:: WORK TO BE COMPLETED ::
Format as a JSON list of strings the lines of the entries that open with the line containing "The image size is (980, 488)." and close with the line containing "Viewport: 640px width, 455px", both included, with one string per line and blank lines omitted.

:: THE RECORDS ::
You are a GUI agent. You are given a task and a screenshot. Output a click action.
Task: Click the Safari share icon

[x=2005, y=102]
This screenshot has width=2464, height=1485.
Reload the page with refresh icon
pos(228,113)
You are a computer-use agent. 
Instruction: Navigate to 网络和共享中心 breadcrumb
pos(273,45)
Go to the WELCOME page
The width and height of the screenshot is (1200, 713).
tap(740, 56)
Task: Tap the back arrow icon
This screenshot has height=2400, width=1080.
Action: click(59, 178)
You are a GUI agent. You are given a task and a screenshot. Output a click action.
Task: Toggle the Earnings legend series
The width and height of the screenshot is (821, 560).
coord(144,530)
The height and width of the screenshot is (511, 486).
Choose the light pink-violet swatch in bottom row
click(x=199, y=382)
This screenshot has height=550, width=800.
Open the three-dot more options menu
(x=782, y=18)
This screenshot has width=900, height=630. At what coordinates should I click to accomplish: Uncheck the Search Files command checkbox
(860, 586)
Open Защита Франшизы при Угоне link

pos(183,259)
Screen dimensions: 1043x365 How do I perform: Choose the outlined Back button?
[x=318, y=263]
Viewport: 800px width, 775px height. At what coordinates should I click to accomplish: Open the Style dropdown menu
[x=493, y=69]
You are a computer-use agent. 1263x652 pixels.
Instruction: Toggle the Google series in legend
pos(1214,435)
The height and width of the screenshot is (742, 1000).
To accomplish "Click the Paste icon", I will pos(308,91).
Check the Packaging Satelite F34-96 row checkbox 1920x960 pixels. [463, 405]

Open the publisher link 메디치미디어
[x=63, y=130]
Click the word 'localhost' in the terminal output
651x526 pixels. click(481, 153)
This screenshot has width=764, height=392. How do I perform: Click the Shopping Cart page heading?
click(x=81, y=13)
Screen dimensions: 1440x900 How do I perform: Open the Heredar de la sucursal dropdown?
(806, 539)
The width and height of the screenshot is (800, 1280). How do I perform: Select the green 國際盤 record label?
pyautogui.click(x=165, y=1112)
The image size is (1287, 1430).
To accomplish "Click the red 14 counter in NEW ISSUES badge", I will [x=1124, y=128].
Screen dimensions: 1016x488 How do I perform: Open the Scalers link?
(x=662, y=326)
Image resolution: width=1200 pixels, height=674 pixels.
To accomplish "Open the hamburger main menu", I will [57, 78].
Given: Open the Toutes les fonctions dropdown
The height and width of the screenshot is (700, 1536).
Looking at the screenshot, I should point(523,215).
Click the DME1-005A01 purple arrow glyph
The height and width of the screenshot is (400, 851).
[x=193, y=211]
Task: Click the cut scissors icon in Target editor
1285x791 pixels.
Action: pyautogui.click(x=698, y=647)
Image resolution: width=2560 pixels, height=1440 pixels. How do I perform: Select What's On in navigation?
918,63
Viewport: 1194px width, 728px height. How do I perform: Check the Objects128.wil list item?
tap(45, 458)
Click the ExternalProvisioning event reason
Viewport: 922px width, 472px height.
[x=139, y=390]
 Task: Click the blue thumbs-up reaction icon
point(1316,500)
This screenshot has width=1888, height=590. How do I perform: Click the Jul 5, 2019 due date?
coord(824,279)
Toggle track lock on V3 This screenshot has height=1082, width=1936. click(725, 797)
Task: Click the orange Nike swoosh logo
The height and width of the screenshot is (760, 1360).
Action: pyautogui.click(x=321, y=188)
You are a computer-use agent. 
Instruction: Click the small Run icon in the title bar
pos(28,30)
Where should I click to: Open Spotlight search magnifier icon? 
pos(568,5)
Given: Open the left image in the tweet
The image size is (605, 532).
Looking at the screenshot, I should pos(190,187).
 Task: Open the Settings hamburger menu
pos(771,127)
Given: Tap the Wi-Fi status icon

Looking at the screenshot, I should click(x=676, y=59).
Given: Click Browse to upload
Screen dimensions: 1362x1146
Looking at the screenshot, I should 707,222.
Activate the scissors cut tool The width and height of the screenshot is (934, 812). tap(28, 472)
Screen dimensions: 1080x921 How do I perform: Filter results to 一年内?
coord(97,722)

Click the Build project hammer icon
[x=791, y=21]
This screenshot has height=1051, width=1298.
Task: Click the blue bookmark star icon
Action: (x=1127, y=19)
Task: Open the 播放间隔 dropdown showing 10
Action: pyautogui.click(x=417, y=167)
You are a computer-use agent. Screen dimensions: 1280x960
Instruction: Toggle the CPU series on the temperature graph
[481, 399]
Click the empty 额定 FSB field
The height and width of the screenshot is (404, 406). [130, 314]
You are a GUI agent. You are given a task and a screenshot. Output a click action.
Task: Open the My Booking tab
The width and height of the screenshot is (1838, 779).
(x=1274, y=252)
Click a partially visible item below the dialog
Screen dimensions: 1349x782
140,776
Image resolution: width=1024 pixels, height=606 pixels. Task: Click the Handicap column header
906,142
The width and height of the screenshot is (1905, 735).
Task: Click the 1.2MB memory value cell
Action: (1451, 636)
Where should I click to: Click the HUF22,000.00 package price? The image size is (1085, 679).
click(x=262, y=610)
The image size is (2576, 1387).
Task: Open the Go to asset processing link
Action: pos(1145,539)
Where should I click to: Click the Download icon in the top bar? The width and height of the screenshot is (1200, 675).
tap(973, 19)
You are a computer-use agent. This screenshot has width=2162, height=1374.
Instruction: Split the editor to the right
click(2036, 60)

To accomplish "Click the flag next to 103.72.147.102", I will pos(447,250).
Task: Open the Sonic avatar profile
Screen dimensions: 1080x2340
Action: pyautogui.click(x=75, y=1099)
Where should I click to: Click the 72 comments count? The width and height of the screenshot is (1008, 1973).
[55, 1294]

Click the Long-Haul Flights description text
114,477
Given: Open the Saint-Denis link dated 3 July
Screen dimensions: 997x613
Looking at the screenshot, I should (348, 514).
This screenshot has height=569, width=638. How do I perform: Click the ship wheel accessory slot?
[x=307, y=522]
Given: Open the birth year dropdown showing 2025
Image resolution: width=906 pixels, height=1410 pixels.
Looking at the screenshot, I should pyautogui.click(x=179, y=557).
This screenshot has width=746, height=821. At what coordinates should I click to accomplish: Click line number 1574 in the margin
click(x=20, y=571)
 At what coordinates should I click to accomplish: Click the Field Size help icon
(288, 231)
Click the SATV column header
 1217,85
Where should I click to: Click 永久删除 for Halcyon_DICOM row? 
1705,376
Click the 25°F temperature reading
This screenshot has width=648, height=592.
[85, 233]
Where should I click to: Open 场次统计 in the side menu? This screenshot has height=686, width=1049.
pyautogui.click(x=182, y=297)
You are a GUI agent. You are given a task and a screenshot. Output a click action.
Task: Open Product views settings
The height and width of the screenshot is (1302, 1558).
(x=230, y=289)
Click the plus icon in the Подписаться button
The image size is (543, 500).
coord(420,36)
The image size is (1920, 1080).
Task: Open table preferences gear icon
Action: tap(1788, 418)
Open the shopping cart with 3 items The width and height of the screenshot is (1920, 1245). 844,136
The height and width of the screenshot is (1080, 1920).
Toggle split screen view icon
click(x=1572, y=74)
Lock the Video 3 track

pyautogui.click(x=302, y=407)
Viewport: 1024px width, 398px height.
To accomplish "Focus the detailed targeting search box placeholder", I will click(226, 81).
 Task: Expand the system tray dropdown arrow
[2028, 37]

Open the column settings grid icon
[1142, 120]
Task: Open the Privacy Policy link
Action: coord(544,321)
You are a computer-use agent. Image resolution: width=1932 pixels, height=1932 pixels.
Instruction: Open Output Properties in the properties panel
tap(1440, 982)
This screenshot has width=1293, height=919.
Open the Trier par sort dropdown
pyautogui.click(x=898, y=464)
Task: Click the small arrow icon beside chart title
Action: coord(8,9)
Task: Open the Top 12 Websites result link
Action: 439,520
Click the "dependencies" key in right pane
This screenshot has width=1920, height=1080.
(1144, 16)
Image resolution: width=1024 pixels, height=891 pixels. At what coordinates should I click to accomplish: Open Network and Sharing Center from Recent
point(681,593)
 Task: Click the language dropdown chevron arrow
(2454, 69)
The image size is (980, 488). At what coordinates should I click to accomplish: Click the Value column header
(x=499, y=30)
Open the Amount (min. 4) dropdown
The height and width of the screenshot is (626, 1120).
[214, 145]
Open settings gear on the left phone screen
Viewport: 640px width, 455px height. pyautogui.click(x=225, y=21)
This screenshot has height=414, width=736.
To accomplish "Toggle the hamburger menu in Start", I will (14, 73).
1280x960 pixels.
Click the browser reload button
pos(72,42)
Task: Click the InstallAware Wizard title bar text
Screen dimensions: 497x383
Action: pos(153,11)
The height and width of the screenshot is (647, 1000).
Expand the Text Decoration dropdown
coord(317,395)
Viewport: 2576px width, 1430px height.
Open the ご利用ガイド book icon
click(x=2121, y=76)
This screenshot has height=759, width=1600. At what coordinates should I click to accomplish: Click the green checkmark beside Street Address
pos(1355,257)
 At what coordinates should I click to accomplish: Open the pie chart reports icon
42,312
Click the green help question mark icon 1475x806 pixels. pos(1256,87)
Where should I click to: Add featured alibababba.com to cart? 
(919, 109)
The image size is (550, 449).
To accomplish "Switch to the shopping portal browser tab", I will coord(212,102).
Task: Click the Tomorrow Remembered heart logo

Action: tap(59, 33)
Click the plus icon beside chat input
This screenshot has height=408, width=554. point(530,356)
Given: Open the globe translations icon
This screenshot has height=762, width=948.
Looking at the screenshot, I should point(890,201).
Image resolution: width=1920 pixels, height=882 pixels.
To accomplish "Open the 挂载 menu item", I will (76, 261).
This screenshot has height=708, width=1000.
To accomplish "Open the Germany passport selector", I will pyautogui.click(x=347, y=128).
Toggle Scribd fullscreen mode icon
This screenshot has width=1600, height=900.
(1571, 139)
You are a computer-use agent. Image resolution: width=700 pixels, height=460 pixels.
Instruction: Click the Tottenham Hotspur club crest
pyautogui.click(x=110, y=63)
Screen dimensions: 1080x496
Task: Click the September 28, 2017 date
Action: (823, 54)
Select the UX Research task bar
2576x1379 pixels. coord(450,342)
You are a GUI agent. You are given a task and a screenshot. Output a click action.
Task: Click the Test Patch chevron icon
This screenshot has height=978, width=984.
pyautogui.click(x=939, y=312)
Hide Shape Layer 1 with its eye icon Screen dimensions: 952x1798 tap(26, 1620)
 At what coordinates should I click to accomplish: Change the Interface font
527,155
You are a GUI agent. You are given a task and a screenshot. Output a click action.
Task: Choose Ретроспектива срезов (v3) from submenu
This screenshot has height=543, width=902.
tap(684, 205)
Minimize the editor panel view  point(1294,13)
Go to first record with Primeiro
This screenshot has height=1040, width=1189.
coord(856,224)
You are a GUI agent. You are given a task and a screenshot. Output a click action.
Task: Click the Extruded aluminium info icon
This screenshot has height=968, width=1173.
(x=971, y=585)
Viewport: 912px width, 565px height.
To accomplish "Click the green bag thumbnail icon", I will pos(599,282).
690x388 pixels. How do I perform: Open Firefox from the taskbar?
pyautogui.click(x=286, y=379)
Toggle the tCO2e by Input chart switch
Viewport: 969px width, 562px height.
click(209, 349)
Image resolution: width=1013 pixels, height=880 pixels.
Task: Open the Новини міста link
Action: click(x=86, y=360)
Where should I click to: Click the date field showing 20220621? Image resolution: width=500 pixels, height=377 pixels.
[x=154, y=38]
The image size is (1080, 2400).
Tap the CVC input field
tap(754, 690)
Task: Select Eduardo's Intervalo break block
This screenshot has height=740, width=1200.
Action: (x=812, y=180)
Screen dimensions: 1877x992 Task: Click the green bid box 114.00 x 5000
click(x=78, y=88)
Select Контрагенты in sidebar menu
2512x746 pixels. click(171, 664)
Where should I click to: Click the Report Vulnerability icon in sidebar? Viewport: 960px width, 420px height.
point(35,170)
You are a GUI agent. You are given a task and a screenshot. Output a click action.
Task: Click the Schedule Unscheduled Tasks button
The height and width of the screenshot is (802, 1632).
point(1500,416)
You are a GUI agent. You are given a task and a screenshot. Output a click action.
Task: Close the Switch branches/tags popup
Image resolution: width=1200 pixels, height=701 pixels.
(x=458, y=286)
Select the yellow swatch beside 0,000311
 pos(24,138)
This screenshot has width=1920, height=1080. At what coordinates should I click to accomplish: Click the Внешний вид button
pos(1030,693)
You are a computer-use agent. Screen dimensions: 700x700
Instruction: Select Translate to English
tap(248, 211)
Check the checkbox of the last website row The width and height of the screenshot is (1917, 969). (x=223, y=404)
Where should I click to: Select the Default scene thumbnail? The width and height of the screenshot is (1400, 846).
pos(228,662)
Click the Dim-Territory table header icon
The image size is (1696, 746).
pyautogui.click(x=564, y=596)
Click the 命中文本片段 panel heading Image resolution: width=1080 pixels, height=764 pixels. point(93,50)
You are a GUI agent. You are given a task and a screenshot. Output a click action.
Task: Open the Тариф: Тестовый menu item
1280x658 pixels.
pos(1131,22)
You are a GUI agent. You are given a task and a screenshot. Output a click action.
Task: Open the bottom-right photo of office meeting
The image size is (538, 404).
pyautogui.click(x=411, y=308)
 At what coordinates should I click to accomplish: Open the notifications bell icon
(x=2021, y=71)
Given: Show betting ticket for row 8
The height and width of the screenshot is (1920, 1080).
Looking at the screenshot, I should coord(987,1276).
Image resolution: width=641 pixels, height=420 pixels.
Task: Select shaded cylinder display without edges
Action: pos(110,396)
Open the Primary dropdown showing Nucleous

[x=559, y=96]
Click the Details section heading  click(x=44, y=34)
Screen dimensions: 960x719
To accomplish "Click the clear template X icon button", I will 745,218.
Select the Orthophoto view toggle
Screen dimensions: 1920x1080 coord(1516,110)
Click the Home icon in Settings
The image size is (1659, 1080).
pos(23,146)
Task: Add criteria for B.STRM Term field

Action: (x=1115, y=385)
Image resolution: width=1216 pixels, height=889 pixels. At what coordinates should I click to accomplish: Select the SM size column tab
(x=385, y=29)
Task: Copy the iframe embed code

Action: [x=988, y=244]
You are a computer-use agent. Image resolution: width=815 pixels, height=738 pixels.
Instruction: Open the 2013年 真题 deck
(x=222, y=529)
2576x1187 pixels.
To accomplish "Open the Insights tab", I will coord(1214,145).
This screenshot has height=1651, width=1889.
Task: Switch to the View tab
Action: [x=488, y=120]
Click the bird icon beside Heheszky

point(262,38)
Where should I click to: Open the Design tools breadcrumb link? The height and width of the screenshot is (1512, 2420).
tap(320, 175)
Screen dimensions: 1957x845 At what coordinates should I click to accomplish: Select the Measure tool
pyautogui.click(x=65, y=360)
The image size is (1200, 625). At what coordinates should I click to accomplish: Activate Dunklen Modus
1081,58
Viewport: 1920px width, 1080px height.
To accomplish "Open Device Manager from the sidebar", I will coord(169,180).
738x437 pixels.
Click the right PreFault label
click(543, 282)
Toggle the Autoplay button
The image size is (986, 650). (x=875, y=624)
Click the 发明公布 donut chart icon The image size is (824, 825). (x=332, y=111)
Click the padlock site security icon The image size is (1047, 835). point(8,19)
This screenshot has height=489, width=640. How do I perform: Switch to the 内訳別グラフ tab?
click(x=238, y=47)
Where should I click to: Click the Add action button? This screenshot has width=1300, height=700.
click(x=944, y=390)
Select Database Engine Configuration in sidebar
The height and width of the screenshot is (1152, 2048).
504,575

:: THE OUTPUT ::
[
  "The image size is (980, 488). At what coordinates should I click to accomplish: Click the Value column header",
  "(x=499, y=30)",
  "Open the Amount (min. 4) dropdown",
  "The height and width of the screenshot is (626, 1120).",
  "[214, 145]",
  "Open settings gear on the left phone screen",
  "Viewport: 640px width, 455px height. pyautogui.click(x=225, y=21)"
]